Case Study: Zillow Scales Background and Real-time Workloads with ScyllaDB

By Dan Podhola, Principal Software Engineer, Zillow

About Zillow

With $2.7B of annual revenue in 2019, Zillow is the most visited real estate website in the United States. Zillow maintains data on approximately 110 million homes across the U.S., offering a range of features for home buyers, sellers, and renters, including value estimates, value changes of each home in a given time frame, aerial views of homes, and prices of comparable homes in the area. It also provides basic information on any given home.

The Challenge

To drive these services, the IT team at Zillow is responsible for processing property and listing records, mapping those to common identifiers, and translating messages into a common interchange format that can be shared across teams. A listing processor service uses ScyllaDB as a storage layer, taking messages from two queues, publishing to a Kinesis stream, and backfilling messages to an S3 bucket.

Consuming messages from multiple sources in the same cluster can be problematic, especially when those sources provide data from multiple queues and cannot guarantee message ordering.

Dan Podhola is a Principal Software Engineer at Zillow. Podhola explains, “Our biggest challenge is that we have a highly threaded application, and we receive two different message queues from two different producers. As a result, messages can be received out of order, simply by the nature of the queues. The application cannot go ‘back in time’ to reorder messages.”

“No one even realizes that we are processing the entirety of Zillow’s property and listings data.”

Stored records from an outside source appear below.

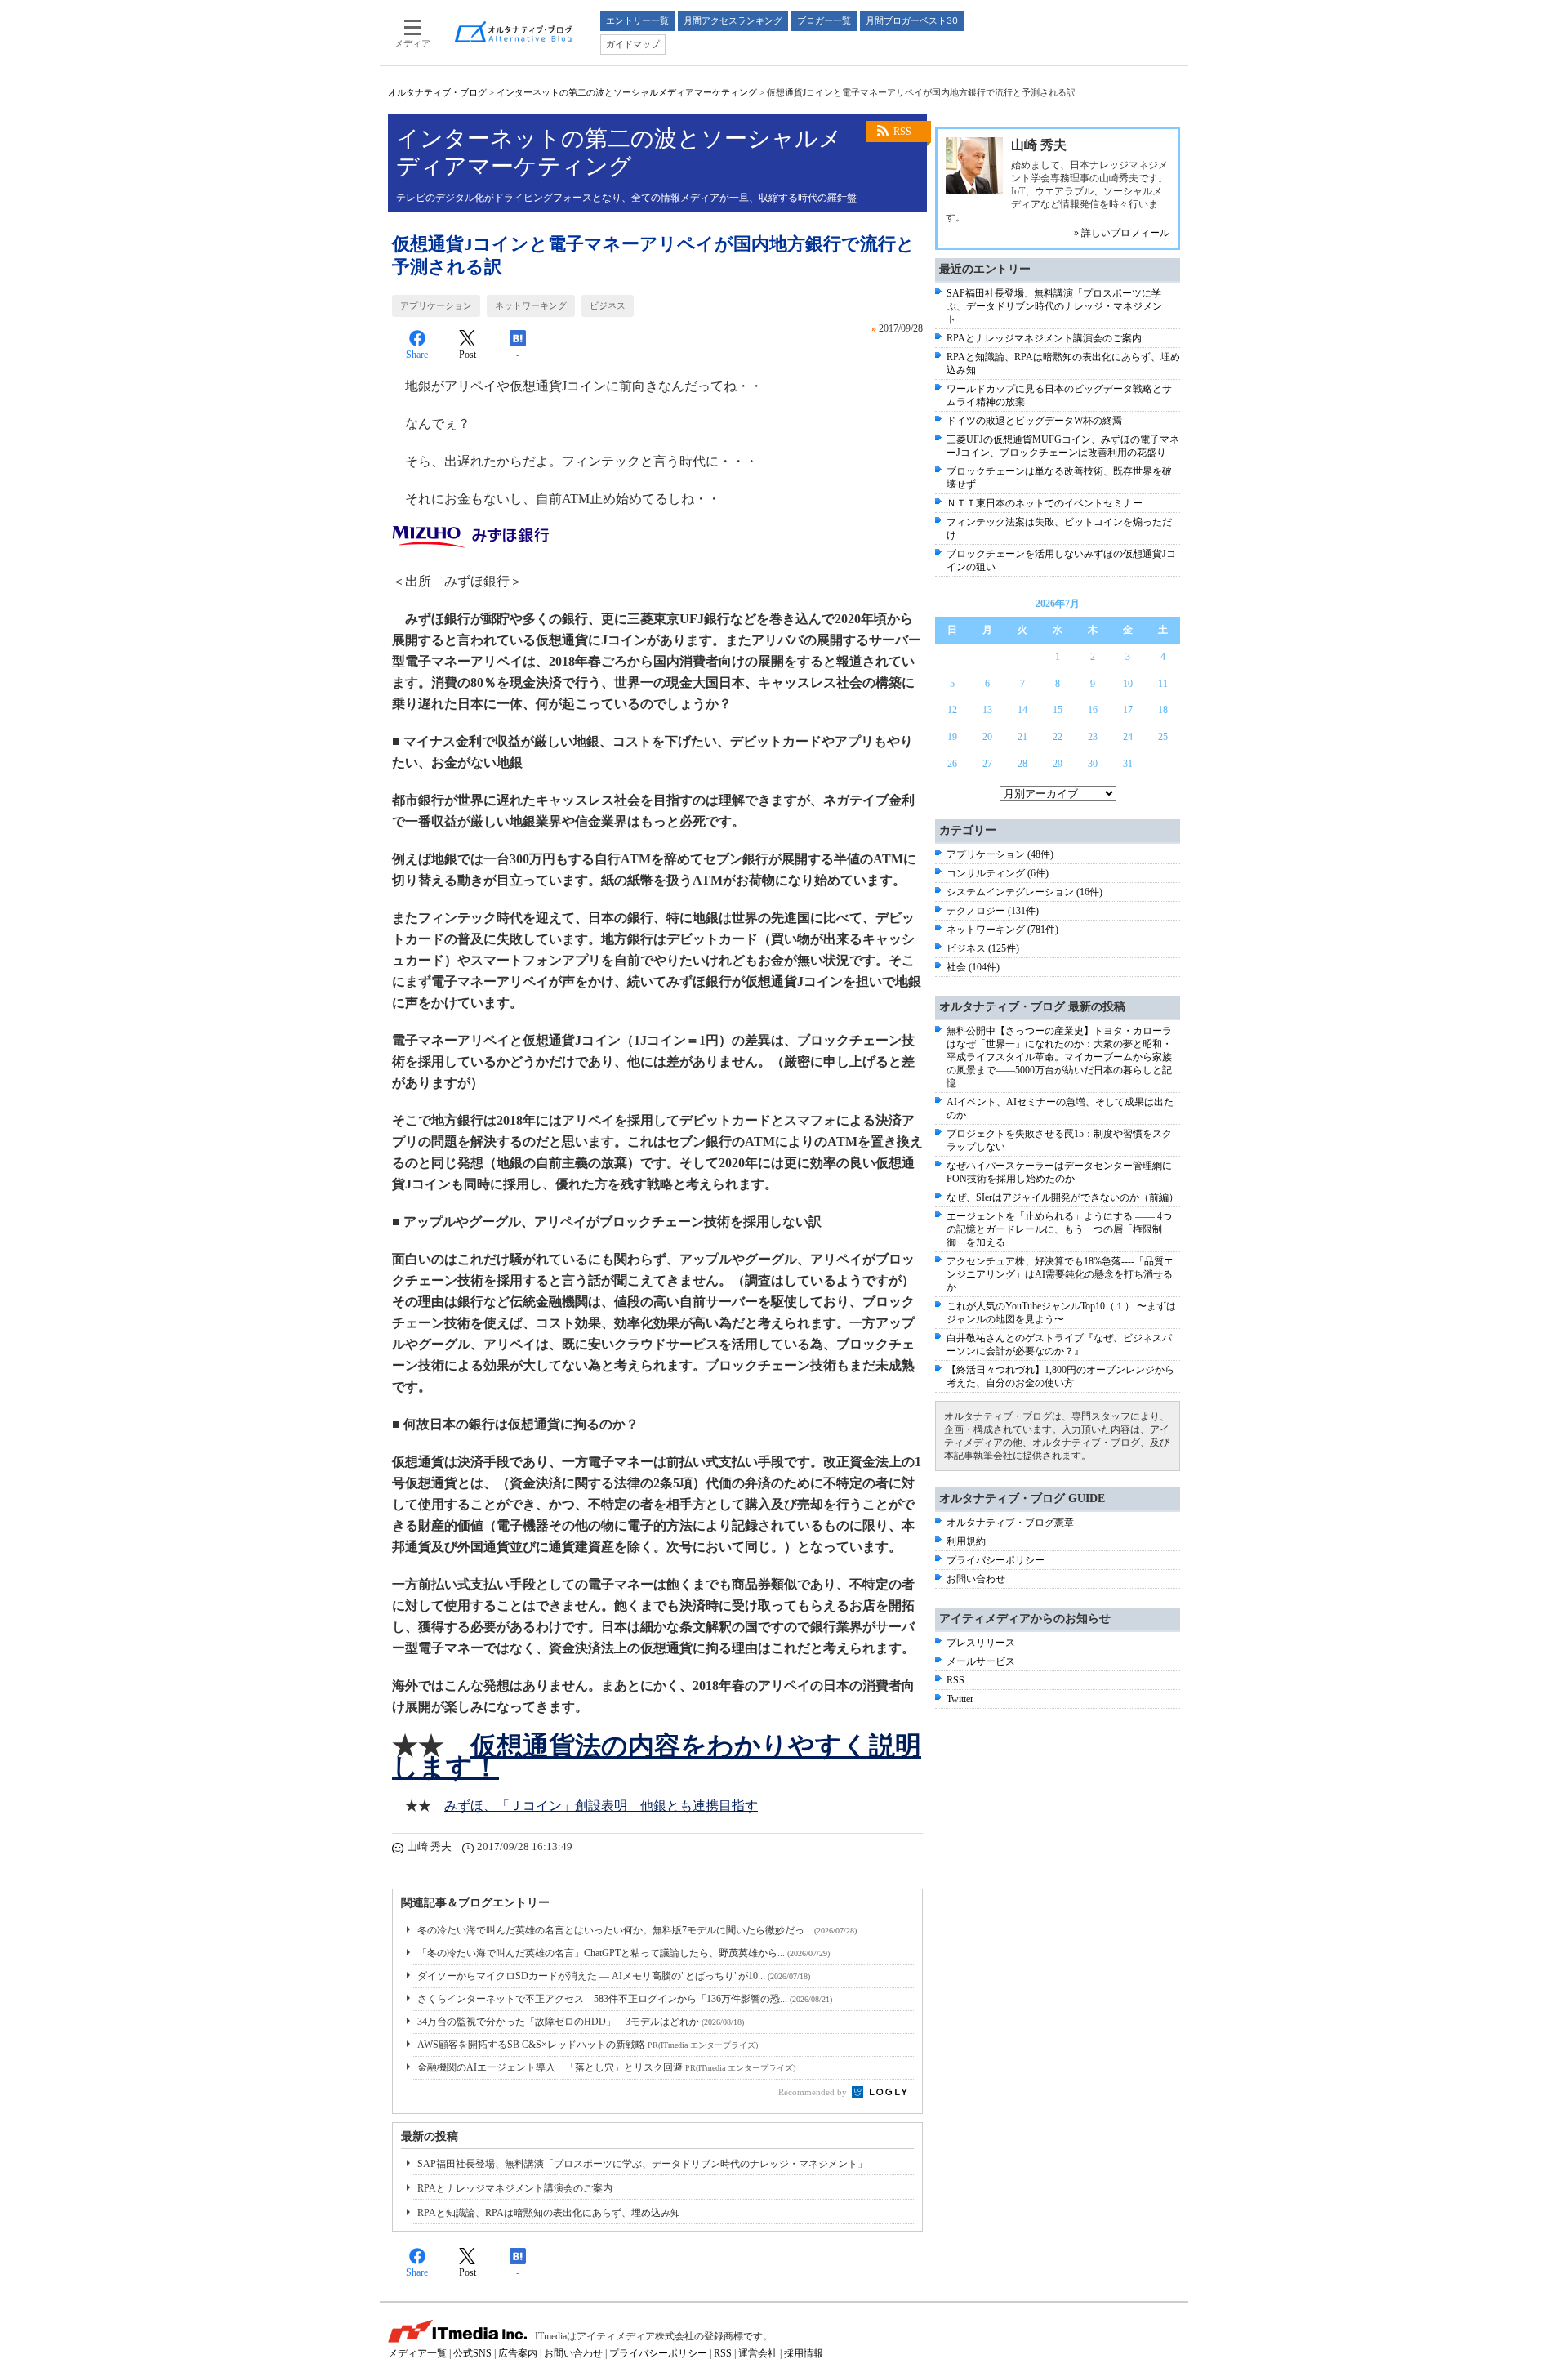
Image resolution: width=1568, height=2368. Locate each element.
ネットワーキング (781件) (1002, 929)
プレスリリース (981, 1642)
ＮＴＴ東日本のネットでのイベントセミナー (1045, 503)
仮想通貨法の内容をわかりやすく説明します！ (656, 1756)
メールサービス (981, 1661)
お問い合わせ (976, 1579)
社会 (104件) (973, 967)
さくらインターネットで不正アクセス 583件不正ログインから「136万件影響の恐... (624, 1999)
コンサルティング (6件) (998, 873)
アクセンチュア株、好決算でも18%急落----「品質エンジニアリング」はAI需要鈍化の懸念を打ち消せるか (1060, 1274)
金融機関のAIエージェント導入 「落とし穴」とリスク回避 (606, 2067)
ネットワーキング (531, 305)
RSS (902, 131)
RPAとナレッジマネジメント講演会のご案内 (514, 2188)
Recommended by (813, 2092)
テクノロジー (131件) (993, 910)
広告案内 (517, 2353)
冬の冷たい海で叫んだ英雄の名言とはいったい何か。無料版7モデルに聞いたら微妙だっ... (637, 1930)
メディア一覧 (417, 2353)
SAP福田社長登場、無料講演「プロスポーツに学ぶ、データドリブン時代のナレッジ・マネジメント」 (642, 2164)
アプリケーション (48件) (1000, 854)
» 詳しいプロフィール (1121, 233)
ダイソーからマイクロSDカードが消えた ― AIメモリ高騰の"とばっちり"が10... (613, 1976)
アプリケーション (436, 305)
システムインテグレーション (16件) (1024, 892)
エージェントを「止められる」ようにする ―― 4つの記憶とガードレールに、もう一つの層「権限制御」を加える (1059, 1229)
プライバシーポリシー (996, 1560)
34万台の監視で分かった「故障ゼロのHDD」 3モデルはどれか (580, 2021)
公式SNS (472, 2353)
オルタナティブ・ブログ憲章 (1010, 1522)
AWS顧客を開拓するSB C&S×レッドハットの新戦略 (587, 2044)
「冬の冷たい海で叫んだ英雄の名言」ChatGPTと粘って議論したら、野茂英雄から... (623, 1953)
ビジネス (608, 305)
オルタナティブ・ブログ (437, 92)
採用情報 (803, 2353)
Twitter (960, 1699)
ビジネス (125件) (983, 948)
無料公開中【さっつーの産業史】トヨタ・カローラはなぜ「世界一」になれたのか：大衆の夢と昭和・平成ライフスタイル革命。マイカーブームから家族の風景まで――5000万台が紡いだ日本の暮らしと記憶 (1059, 1057)
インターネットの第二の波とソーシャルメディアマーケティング (627, 92)
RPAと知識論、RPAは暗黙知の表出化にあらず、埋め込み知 (548, 2213)
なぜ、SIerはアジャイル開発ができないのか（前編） (1062, 1197)
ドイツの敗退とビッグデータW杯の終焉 (1034, 420)
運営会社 (757, 2353)
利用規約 (966, 1541)
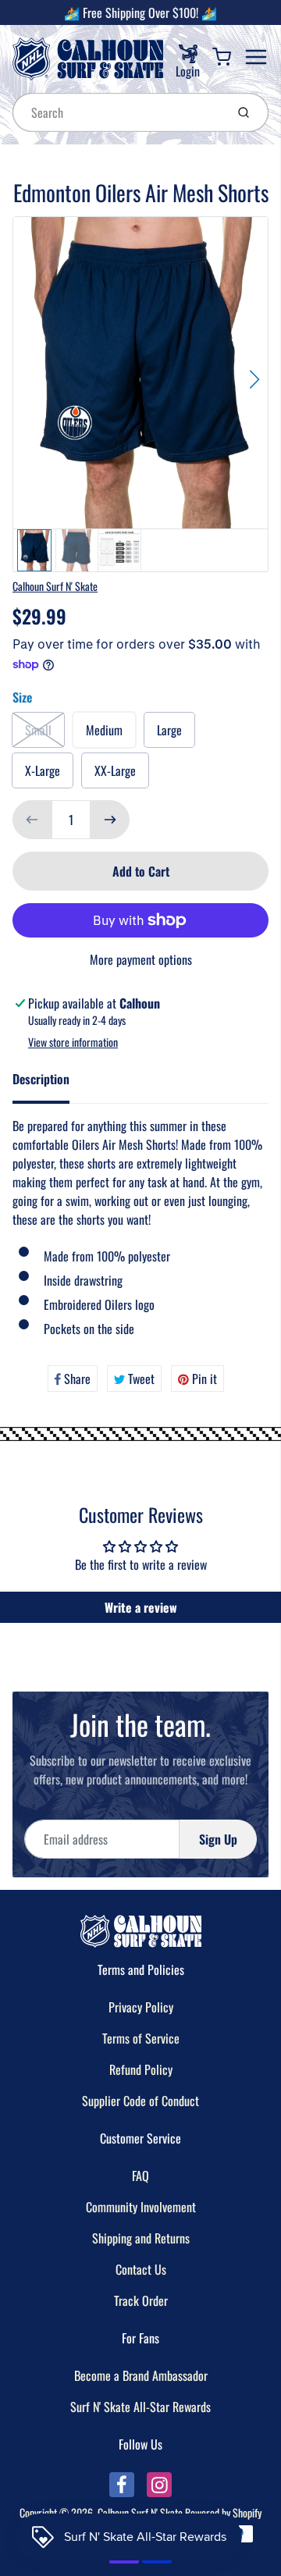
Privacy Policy (140, 2007)
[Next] (254, 379)
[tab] (50, 1083)
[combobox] (117, 112)
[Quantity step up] (110, 819)
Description (40, 1078)
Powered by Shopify (223, 2512)
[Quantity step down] (32, 819)
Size (22, 697)
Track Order (141, 2300)
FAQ (140, 2175)
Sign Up (218, 1839)
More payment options (141, 959)
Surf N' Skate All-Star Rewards (140, 2406)
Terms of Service (141, 2038)
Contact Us (141, 2269)
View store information (73, 1042)
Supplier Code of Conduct (140, 2100)
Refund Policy (141, 2069)
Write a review (141, 1607)
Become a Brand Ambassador (141, 2375)
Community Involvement (141, 2206)
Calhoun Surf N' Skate (55, 586)
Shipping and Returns (141, 2238)
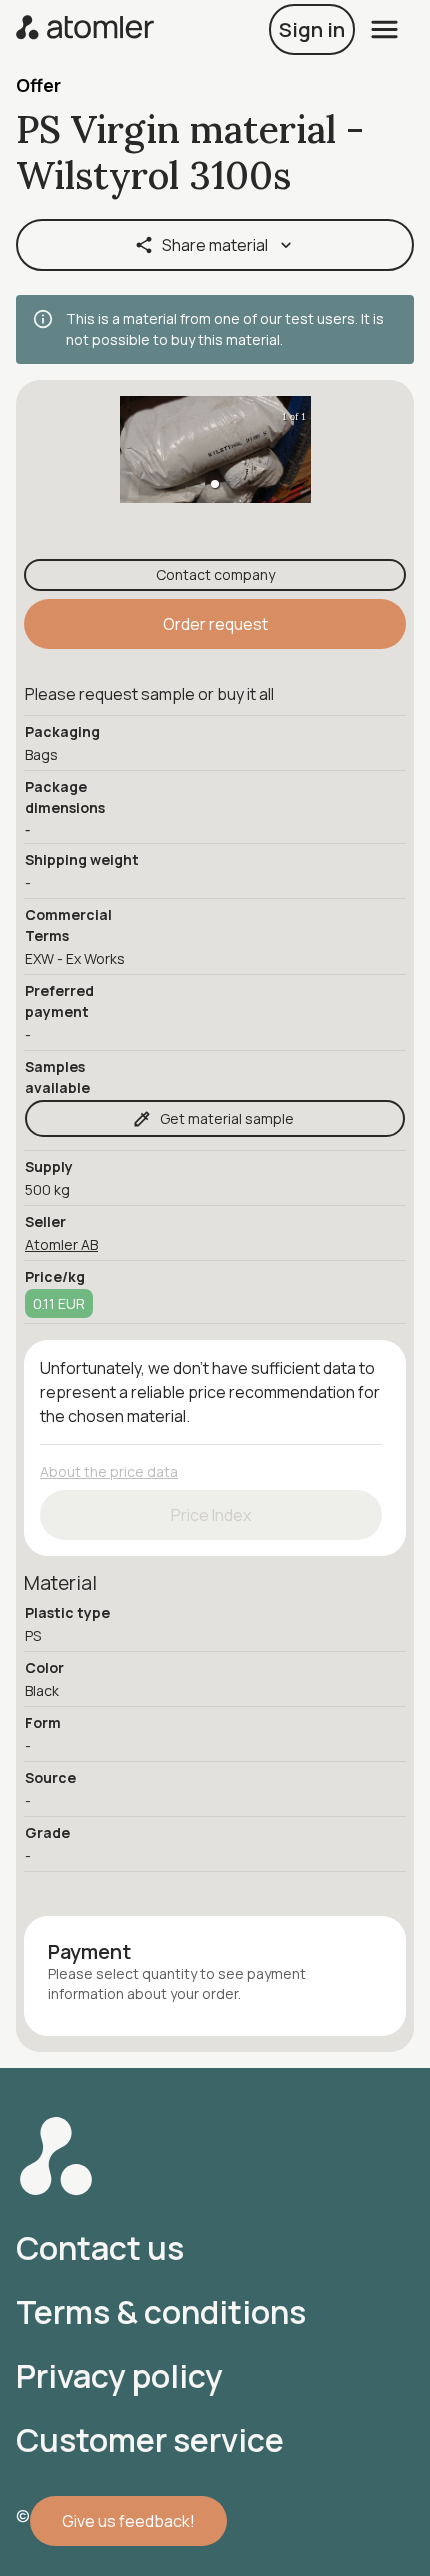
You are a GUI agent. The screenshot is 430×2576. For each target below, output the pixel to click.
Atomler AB (61, 1244)
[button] (215, 484)
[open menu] (384, 29)
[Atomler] (85, 29)
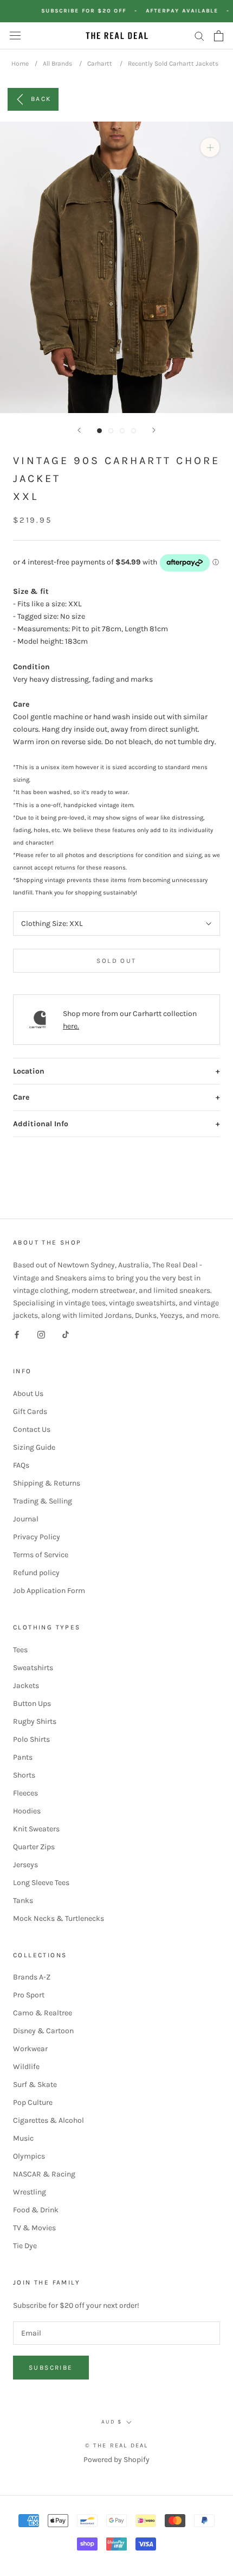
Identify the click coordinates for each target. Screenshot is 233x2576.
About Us (28, 1393)
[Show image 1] (99, 430)
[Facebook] (17, 1334)
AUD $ (111, 2422)
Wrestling (29, 2192)
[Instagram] (41, 1334)
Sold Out (116, 961)
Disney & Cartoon (43, 2030)
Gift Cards (30, 1411)
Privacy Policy (36, 1536)
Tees (20, 1649)
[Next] (154, 430)
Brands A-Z (31, 1977)
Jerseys (25, 1864)
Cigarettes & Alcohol (48, 2120)
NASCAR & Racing (44, 2174)
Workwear (30, 2048)
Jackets (26, 1685)
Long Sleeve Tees (41, 1882)
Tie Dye (25, 2245)
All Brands (57, 63)
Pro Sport (28, 1995)
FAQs (21, 1465)
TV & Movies (34, 2227)
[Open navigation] (15, 35)
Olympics (29, 2156)
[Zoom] (209, 147)
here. (71, 1026)
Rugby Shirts (34, 1721)
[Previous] (79, 430)
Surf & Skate (35, 2084)
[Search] (199, 35)
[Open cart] (218, 35)
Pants (23, 1757)
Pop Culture (33, 2102)
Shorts (24, 1775)
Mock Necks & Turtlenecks (58, 1918)
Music (23, 2138)
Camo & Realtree (42, 2012)
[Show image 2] (110, 430)
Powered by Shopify (116, 2459)
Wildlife (26, 2066)
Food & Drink (36, 2210)
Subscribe (51, 2367)
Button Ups (32, 1703)
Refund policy (36, 1572)
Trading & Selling (42, 1501)
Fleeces (25, 1793)
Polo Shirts (31, 1739)
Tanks (23, 1900)
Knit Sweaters (36, 1828)
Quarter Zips (34, 1846)
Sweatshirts (33, 1667)
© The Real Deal (116, 2445)
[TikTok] (65, 1334)
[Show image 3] (122, 430)
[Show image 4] (133, 430)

– Dan Podhola, Principal Software Engineer, Zillow

The Solution

The Zillow team was able to solve the problem without resorting to application locks, or even using ScyllaDB’s lightweight transactions (LWTs). According to Podhola, “We provide the ScyllaDB write timestamp and employ a couple other tricks to provide correct and consistent data to our consuming services and avoid doing transactions.”

Today, Zillow runs ScyllaDB in production on a cluster of three i3.4.xlarge AWS instances. The listing service supports real-time workloads on a single c5.xlarge instance, which autocales to three instances to support traffic spikes. The backfill services auto-scale to 35 c5.xlarge instances.

According to Podhola, the real benefit of ScyllaDB is its ability to scale in support of both background processes and real-time, user-facing workloads.

“No one even realizes that we are processing the entirety of Zillow’s property and listings data, maybe to correct some data issue or change a business rule,” explains Podhola. “The real beauty is that, on just three nodes, we can scale up to 35 of the c5.xl instances and we’ll process over 6500 records per second, while also running the real-time workloads.”